Some medical progress has been made to address protein folding issues such as drug therapies that bind to proteins and alter their function; however, the human body is able to generate around 2 million different types of proteins, and so far we can only identify about 100,000 of them. Out of those proteins, the variety of folded 3D structures possible is calculated to be a googol cubed – 10 to the power of 300. Clearly, this is not really a job for a human. As further described on DeepMind’s website, “[According to] Levinthal’s paradox, it would take longer than the age of the universe to enumerate all the possible configurations of a typical protein before reaching the right 3D structure.”
DeepMind is no stranger to achieving incredible things with its AI software.
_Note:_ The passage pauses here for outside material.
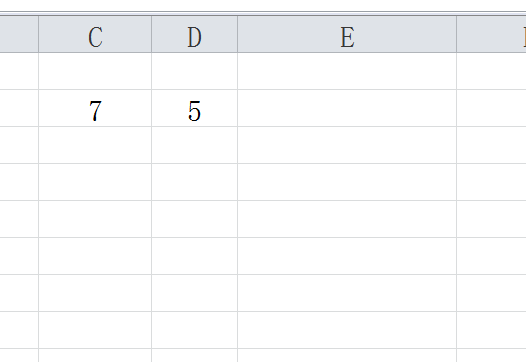Click the column E cell in the first visible row

coord(347,71)
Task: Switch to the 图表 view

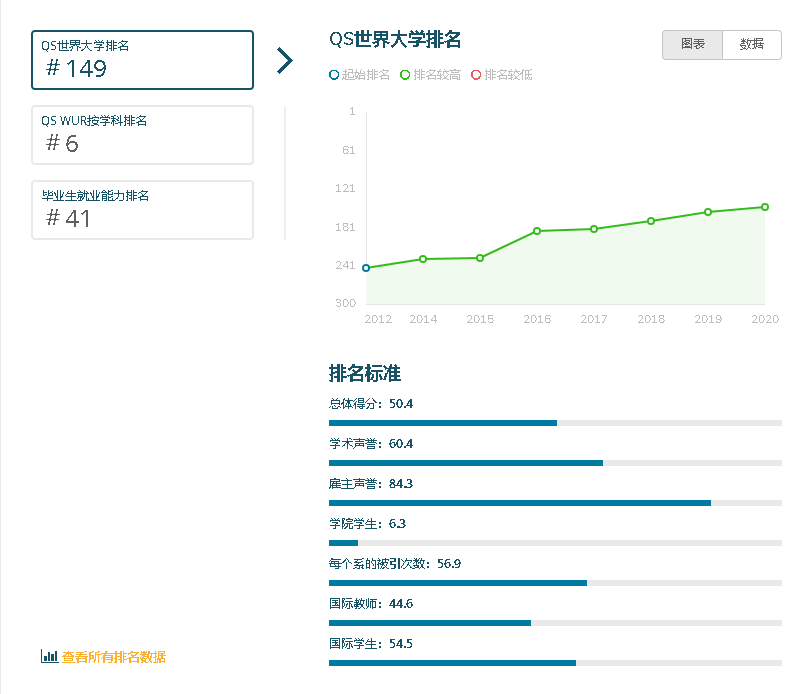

A program built by the company called “agent” learned to play 49 different retro computer games in 2015, making it the first computer program capable of independently learning a large variety of tasks. Two other programs named “AlphaZero” and “AlphaGo” were able to beat the world’s best human and computer players at chess and the ancient Chinese game “Go”, respectively. AlphaGo was later revised as “AlphaGo Zero” to play the same Go game without any prior human knowledge, i.e., it taught itself to play and subsequently win.
AlphaFold was trained with thousands of known proteins until it could accurately predict those proteins’ 3D shape. This was a significant improvement over other existing technology, not only in levels of accuracy, but in cost-effectiveness. Other protein identification techniques such as cryo-electron microscopy and nuclear magnetic resonance depend on a lot of trial and error, which involves years of work and several thousands of dollars per protein structure to achieve. Considering the complexity involved in this field, the AlphaFold’s achievement in the CASP contest is, to say the least, representative of the expanding possibilities for scientific research and discovery using artificial intelligence.